Extracted records:
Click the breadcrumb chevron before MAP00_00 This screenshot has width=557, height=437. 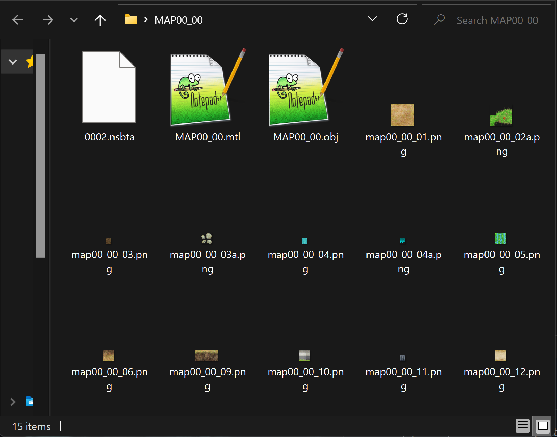click(146, 20)
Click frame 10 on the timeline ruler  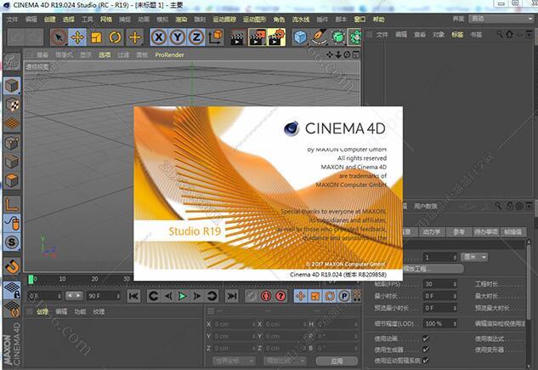[61, 278]
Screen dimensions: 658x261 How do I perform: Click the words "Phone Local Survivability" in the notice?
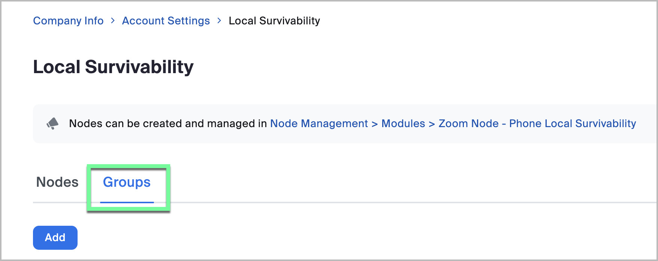(x=572, y=123)
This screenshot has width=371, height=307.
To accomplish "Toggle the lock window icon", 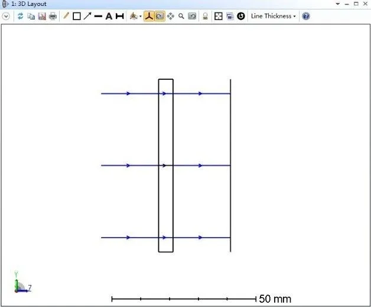I will pyautogui.click(x=205, y=16).

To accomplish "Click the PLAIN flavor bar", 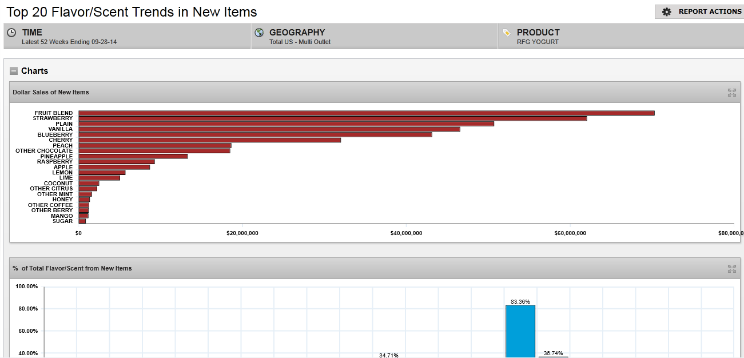I will (286, 124).
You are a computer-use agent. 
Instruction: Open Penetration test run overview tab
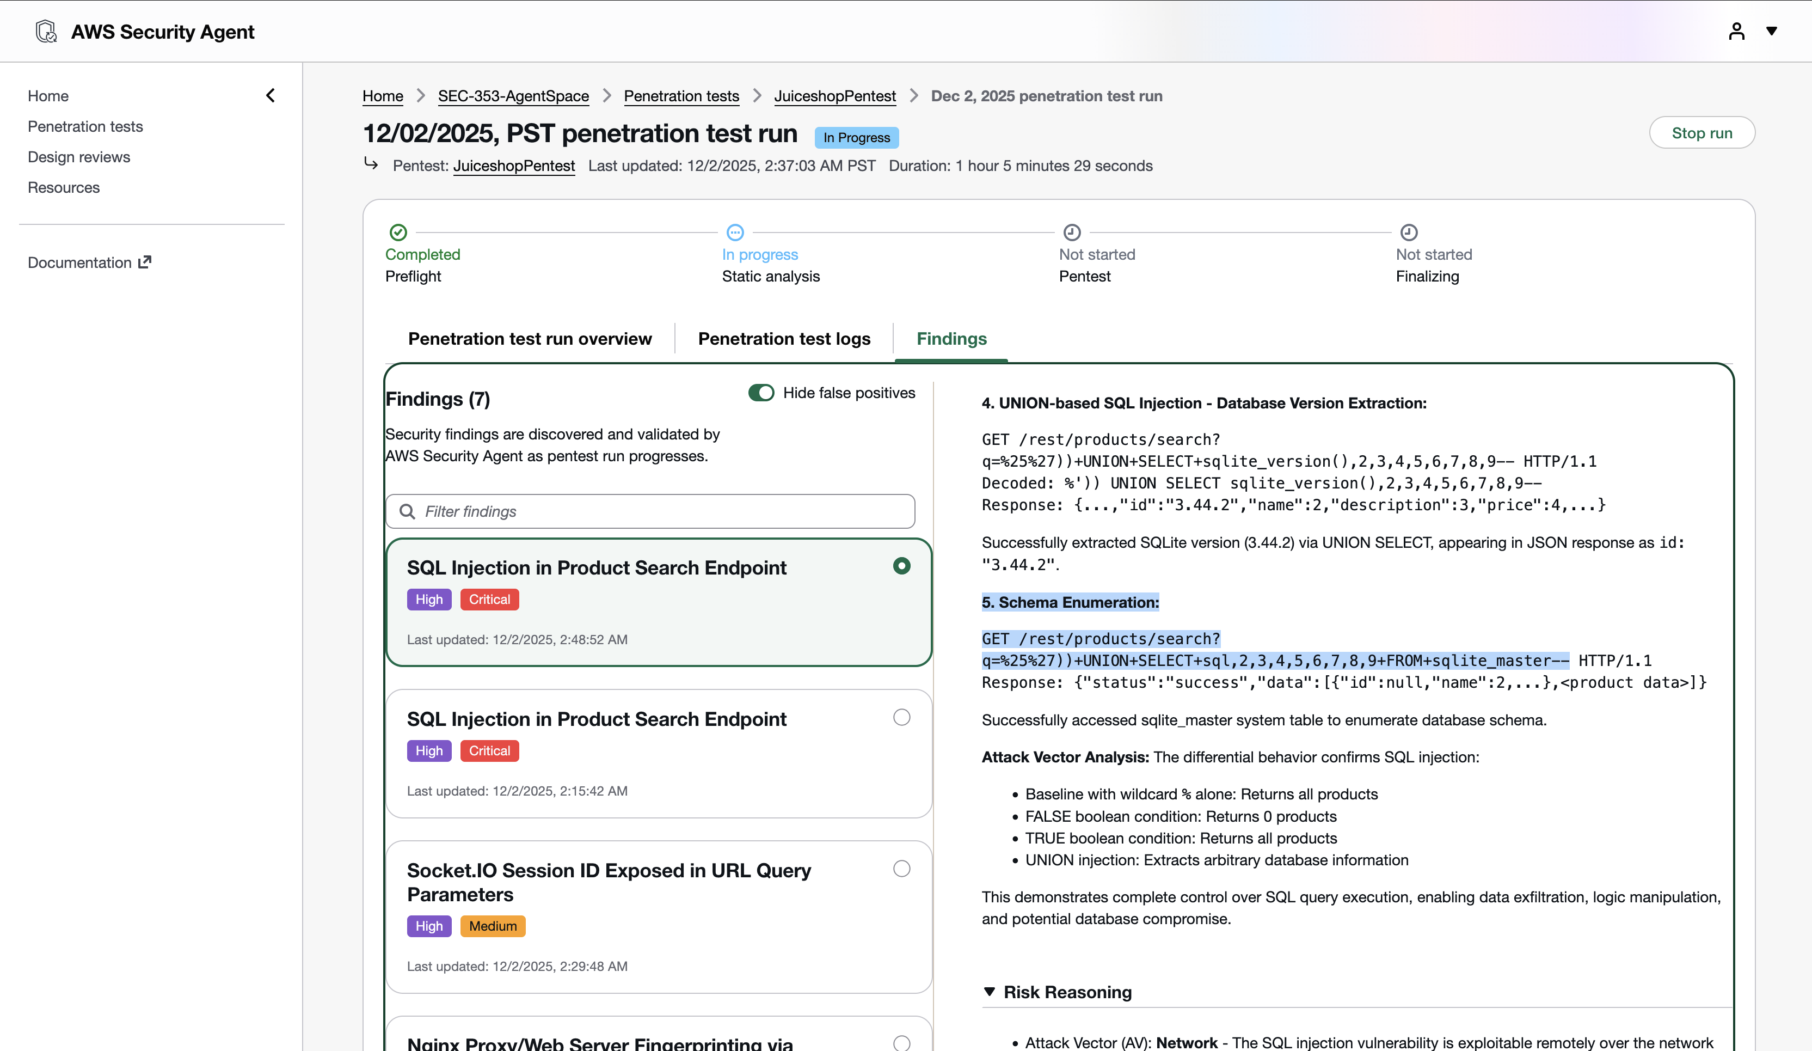pyautogui.click(x=530, y=339)
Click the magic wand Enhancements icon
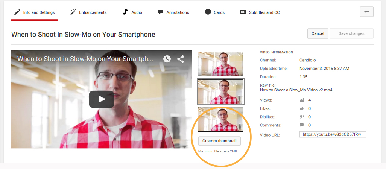This screenshot has width=386, height=169. 73,12
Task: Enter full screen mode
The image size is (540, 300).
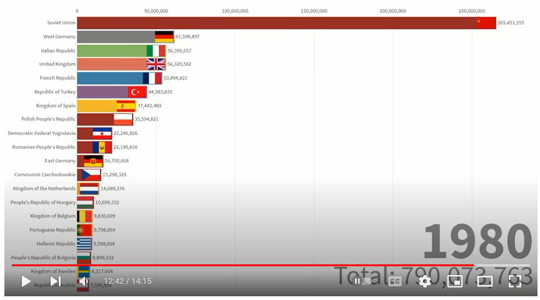Action: tap(514, 281)
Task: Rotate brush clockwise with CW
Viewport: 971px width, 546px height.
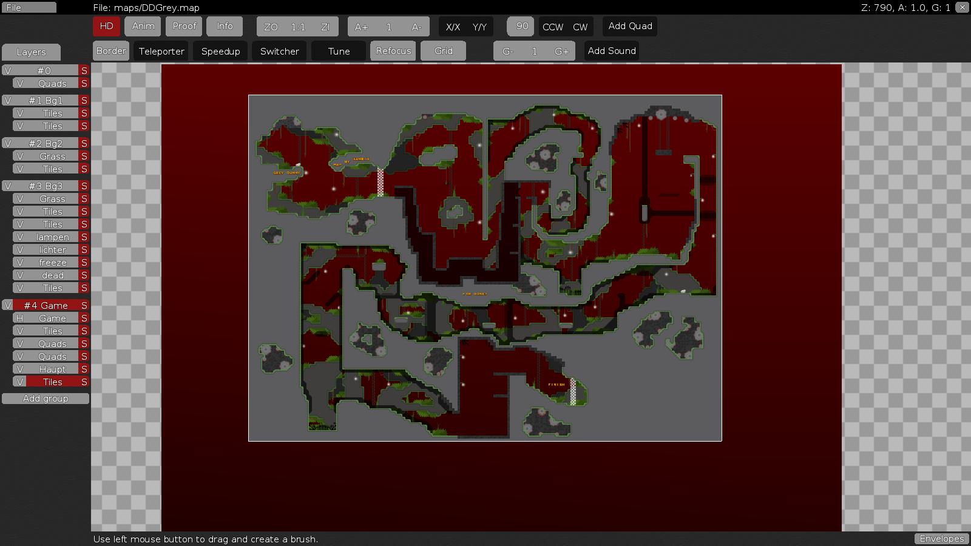Action: coord(580,27)
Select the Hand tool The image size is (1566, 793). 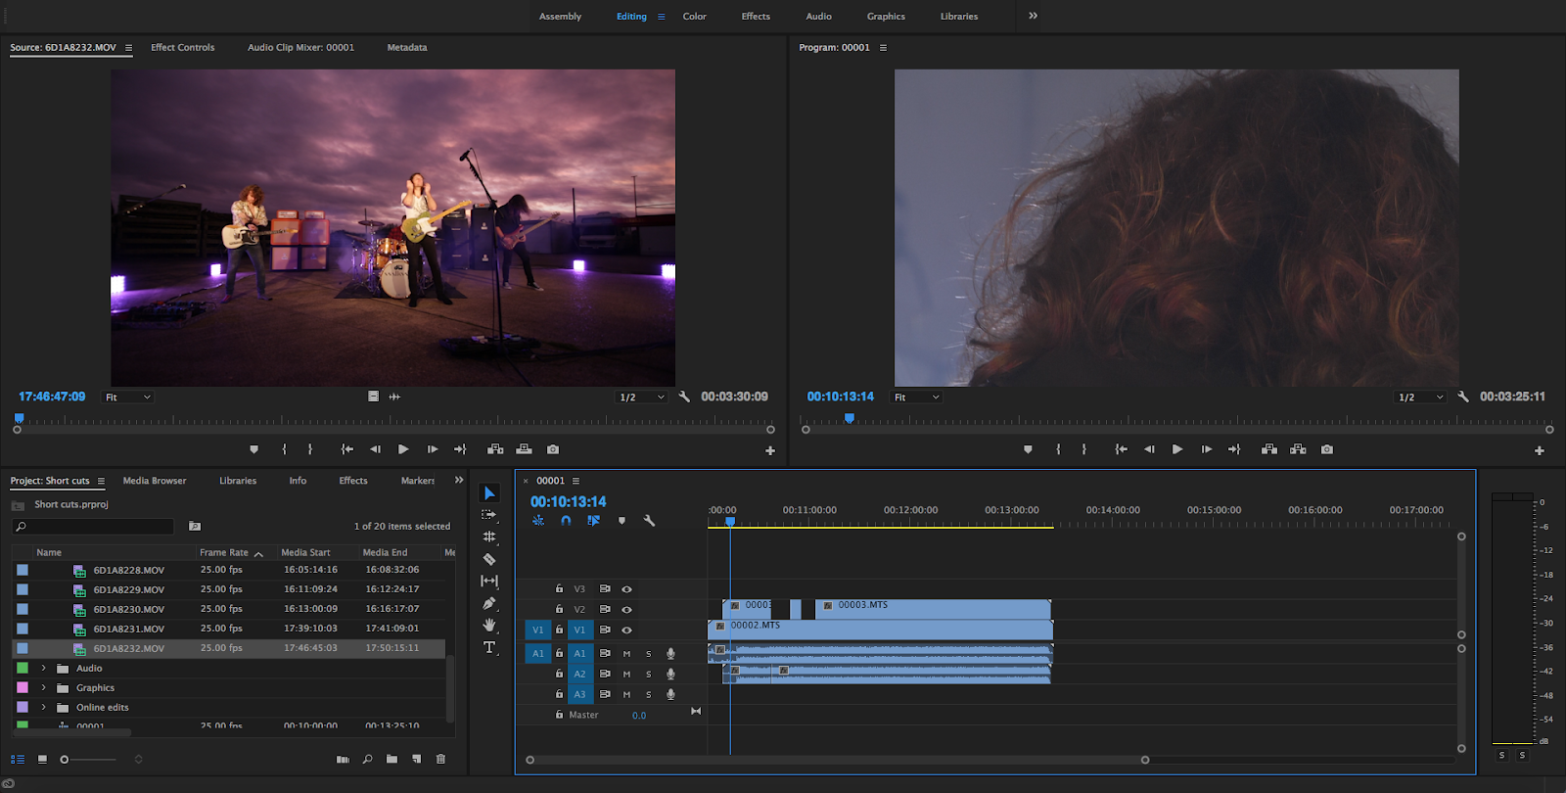[489, 625]
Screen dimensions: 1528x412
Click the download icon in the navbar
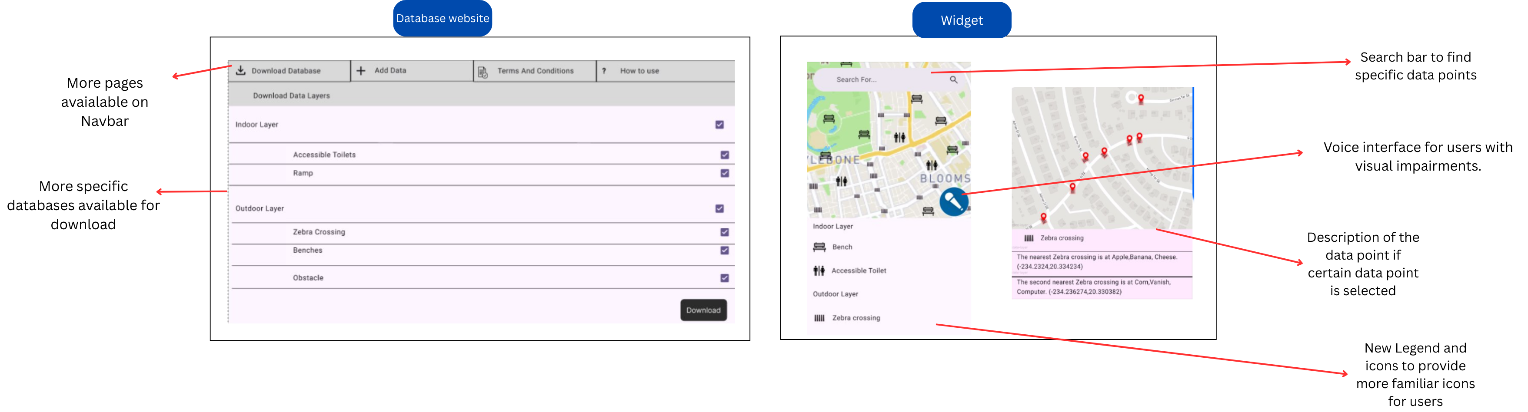click(241, 71)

:: TASK BRIEF ::
Pull out each line above that contains the word "dimensions", matching case exactly.

:: SOLUTION ::
Screen dimensions: 658x261 How do I perform: Click the words "Phone Local Survivability" in the notice?
Screen dimensions: 1528x412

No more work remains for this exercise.